To see this process in action, let's use the BSON corresponding to the following little JSON document 1:
{ "name" : "Jose E. Marchesi", "age" : 39, "big" : 1076543210012345 }
Let's take a look to the different elements 2:
(poke) .load bson.pk (poke) var d = BSON_Doc @ 0#B (poke) d.elements'length 0x3UL (poke) d.elements[0] BSON_Elem {tag=0x2UB,name="name",value=struct {str=BSON_String {size=0x11,value="Jose E. Marchesi",chars=[0x4aUB,0x6fUB,0x73UB,0x65UB,0x20UB,0x45UB,0x2eUB,0x20UB,0x4dUB,0x61UB,0x72UB,0x63UB,0x68UB,0x65UB,0x73UB,0x69UB,0x0UB]}}} (poke) d.elements[1] BSON_Elem {tag=0x10UB,name="age",value=struct {integer32=0x27}} (poke) d.elements[2] BSON_Elem {tag=0x12UB,name="big",value=struct {integer64=0x3d31c3f9e3eb9L}}
Note how unions decode into structs featuring different fields. What field is available depends on the alternative chosen while decoding.
In the session above, d.elements[1].value contains an integer32 field, whereas d.elements[2].value contains an integer64 field. Let's see what happens if we try to access the wrong field:
(poke) d.elements[1].value.integer64 unhandled invalid element exception
We get a run-time exception. This kind of errors cannot be catched at compile time, since both integer32 and integer64 are potentially valid fields in the union value.
Unlike in C, Poke unions are tagged. Unions have their own lexical closures, and it is the capured values that determine what field is chosen at every time. Wherever the union goes, its tag accompanies it.
To see this more clearly, consider the following alternative Poke description of the BSON elements:
type BSON_Elem = union { struct { byte tag : tag == 0x10; string name; int32 value; } integer32; struct { byte tag : tag == 0x12; string name; int64 value; } integer64; struct { byte tag : tag == 0x12; string name; BSON_String value; } str; };
This description is way more verbose, but it shows a few important properties of Poke unions.
First, the constraints guiding the decoding are not required to appear in the union itself: it is a recursive process.

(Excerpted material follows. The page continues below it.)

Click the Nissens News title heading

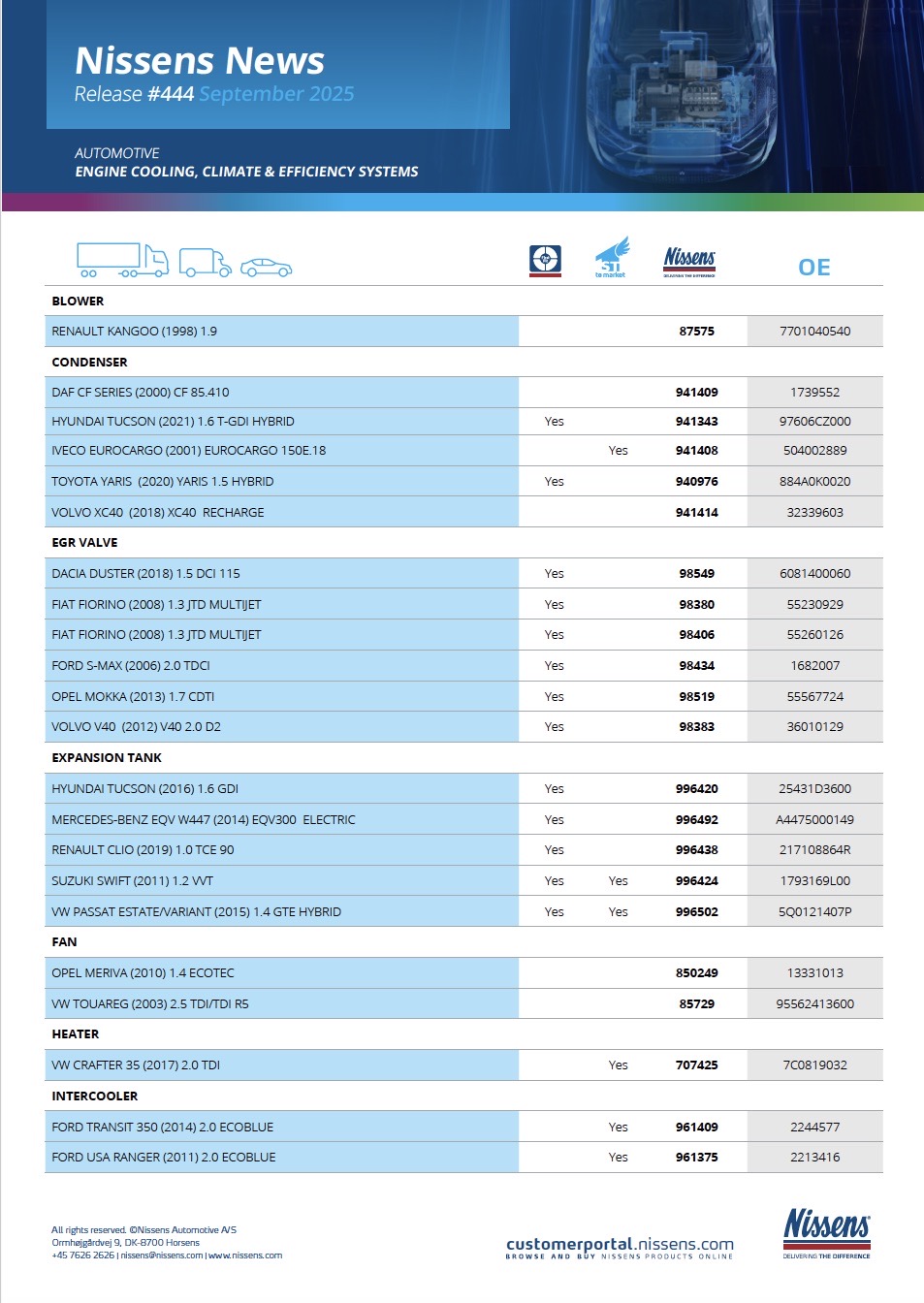click(200, 60)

In this example, BSON_String could have constraints on it's own, and these constraints will also impact the decoding of the union.

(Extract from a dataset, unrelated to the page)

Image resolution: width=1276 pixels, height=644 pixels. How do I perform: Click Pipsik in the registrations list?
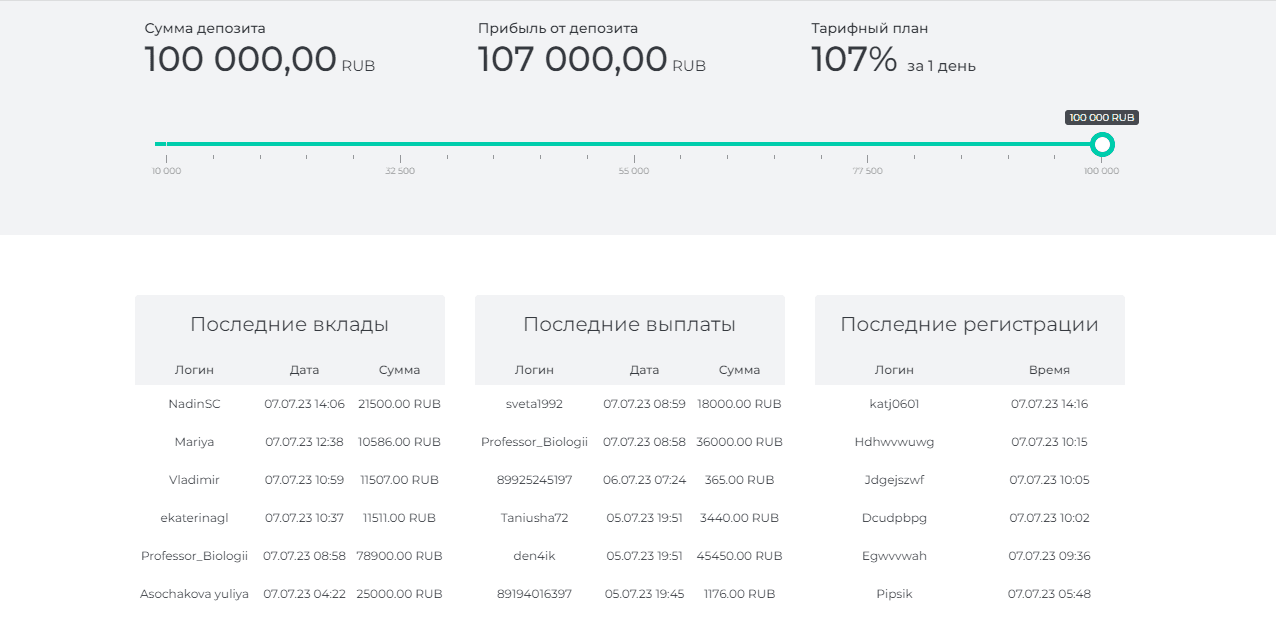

Second, there are generally many different ways to express the same plain binary using different type structures. This is no different than getting different parse trees from the same sequence of tokens using different grammars denoting the same language.
See how different a BSON element looks (and feels) using this alternative description:
(poke) d.elements[0] BSON_Elem {str=struct {tag=0x2UB,name="name",value=BSON_String {size=0x11,value="Jose E. Marchesi",chars=[0x4aUB,0x6fUB,0x73UB,0x65UB,0x20UB,0x45UB,0x2eUB,0x20UB,0x4dUB,0x61UB,0x72UB,0x63UB,0x68UB,0x65UB,0x73UB,0x69UB,0x0UB]}}} (poke) d.elements[1] BSON_Elem {integer32=struct {tag=0x10UB,name="age",value=0x27}} (poke) d.elements[2] BSON_Elem {integer64=struct {tag=0x12UB,name="big",value=0x3d31c3f9e3eb9L}}
What is the best way? It certainly depends on the kind of data you want to manipulate, and the level of abstraction you want to achieve. Ultimately, it is up to you.
Generally speaking, the best structuring is the one that allows you to manipulate the data in terms of the structured abstractions as naturally as possible. That's the art and craft of writing good pickles.
GNU poke is evolving to facilitate this task as much as possible. Features like struct flattening and unification of union fields (i.e. to be able to have different alternatives with the same name but potentially different types) are being worked on, so stay tuned.
Happy poking! :)
[1] To generate the BSON from the JSON I used libbson and its little example program json2bson
[2] The colorized poke sessions in this article have been generated using poke --color=html. A similar styling is also performed in the terminal, and it is fully customizable by the user. This is courtesy of Bruno Haible and his fantastic libtextstyle.